§ **INSTRUCTIONS FOR THE TASK**
All of the entries below are to be retyped exactly.

§ **DATA FOR PROCESSING**
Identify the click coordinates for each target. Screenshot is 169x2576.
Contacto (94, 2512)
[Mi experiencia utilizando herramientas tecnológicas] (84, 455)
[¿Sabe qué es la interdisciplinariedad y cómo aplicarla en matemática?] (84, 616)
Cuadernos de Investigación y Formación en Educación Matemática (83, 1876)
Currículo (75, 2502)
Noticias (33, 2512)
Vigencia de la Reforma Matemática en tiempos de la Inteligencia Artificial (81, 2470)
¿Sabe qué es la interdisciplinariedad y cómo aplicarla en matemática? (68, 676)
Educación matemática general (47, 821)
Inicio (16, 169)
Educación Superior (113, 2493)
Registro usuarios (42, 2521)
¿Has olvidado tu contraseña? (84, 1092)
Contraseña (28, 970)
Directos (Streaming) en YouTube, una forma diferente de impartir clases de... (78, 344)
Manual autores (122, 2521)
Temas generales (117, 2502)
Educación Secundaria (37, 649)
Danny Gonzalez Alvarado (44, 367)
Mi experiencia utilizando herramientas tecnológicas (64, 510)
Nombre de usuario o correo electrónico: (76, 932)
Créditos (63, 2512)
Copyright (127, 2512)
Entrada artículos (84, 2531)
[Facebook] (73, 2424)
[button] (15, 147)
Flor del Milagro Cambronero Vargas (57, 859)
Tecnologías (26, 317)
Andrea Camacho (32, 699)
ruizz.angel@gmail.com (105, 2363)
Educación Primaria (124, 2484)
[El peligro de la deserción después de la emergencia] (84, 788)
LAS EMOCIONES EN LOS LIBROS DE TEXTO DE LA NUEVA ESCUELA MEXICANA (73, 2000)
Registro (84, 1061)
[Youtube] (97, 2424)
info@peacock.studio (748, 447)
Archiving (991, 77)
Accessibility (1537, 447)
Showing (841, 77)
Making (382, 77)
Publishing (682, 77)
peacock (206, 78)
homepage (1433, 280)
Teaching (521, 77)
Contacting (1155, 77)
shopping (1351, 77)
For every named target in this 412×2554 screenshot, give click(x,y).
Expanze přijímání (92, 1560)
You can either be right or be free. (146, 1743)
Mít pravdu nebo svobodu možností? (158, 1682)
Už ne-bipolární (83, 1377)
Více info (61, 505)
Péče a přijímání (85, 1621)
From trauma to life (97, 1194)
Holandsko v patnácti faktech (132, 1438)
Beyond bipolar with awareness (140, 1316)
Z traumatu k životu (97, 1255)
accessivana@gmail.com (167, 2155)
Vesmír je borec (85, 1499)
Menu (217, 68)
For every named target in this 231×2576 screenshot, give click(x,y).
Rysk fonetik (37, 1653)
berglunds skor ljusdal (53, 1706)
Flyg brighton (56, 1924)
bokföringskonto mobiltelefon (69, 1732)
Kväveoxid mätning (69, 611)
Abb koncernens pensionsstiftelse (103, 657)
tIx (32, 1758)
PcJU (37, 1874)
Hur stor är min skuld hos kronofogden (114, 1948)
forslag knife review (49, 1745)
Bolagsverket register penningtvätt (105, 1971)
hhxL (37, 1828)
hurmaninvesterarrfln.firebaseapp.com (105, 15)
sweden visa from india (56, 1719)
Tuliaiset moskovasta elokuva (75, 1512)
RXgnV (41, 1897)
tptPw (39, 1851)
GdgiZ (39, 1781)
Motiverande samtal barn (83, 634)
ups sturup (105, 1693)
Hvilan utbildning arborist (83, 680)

§ **REPLY TO THE EXERCISE**
Identify the click coordinates for each target. Screenshot is 169x2576.
Contacto (94, 2512)
[Mi experiencia utilizando herramientas tecnológicas] (84, 455)
[¿Sabe qué es la interdisciplinariedad y cómo aplicarla en matemática?] (84, 616)
Cuadernos de Investigación y Formación en Educación Matemática (83, 1876)
Currículo (75, 2502)
Noticias (33, 2512)
Vigencia de la Reforma Matemática en tiempos de la Inteligencia Artificial (81, 2470)
¿Sabe qué es la interdisciplinariedad y cómo aplicarla en matemática? (68, 676)
Educación matemática general (47, 821)
Inicio (16, 169)
Educación Superior (113, 2493)
Registro usuarios (42, 2521)
¿Has olvidado tu contraseña? (84, 1092)
Contraseña (28, 970)
Directos (Streaming) en YouTube, una forma diferente de impartir clases de... (78, 344)
Manual autores (122, 2521)
Temas generales (117, 2502)
Educación Secundaria (37, 649)
Danny Gonzalez Alvarado (44, 367)
Mi experiencia utilizando herramientas tecnológicas (64, 510)
Nombre de usuario o correo electrónico: (76, 932)
Créditos (63, 2512)
Copyright (127, 2512)
Entrada artículos (84, 2531)
[Facebook] (73, 2424)
[button] (15, 147)
Flor del Milagro Cambronero Vargas (57, 859)
Tecnologías (26, 317)
Andrea Camacho (32, 699)
ruizz.angel@gmail.com (105, 2363)
Educación Primaria (124, 2484)
[El peligro de la deserción después de la emergencia] (84, 788)
LAS EMOCIONES EN LOS LIBROS DE TEXTO DE LA NUEVA ESCUELA MEXICANA (73, 2000)
Registro (84, 1061)
[Youtube] (97, 2424)
info@peacock.studio (748, 447)
Archiving (991, 77)
Accessibility (1537, 447)
Showing (841, 77)
Making (382, 77)
Publishing (682, 77)
peacock (206, 78)
homepage (1433, 280)
Teaching (521, 77)
Contacting (1155, 77)
shopping (1351, 77)
For every named target in this 412×2554 screenshot, give click(x,y).
Expanze přijímání (92, 1560)
You can either be right or be free. (146, 1743)
Mít pravdu nebo svobodu možností? (158, 1682)
Už ne-bipolární (83, 1377)
Více info (61, 505)
Péče a přijímání (85, 1621)
From trauma to life (97, 1194)
Holandsko v patnácti faktech (132, 1438)
Beyond bipolar with awareness (140, 1316)
Z traumatu k životu (97, 1255)
accessivana@gmail.com (167, 2155)
Vesmír je borec (85, 1499)
Menu (217, 68)
For every named target in this 231×2576 screenshot, give click(x,y).
Rysk fonetik (37, 1653)
berglunds skor ljusdal (53, 1706)
Flyg brighton (56, 1924)
bokföringskonto mobiltelefon (69, 1732)
Kväveoxid mätning (69, 611)
Abb koncernens pensionsstiftelse (103, 657)
tIx (32, 1758)
PcJU (37, 1874)
Hur stor är min skuld hos kronofogden (114, 1948)
forslag knife review (49, 1745)
Bolagsverket register penningtvätt (105, 1971)
hhxL (37, 1828)
hurmaninvesterarrfln.firebaseapp.com (105, 15)
sweden visa from india (56, 1719)
Tuliaiset moskovasta elokuva (75, 1512)
RXgnV (41, 1897)
tptPw (39, 1851)
GdgiZ (39, 1781)
Motiverande samtal barn (83, 634)
ups sturup (105, 1693)
Hvilan utbildning arborist (83, 680)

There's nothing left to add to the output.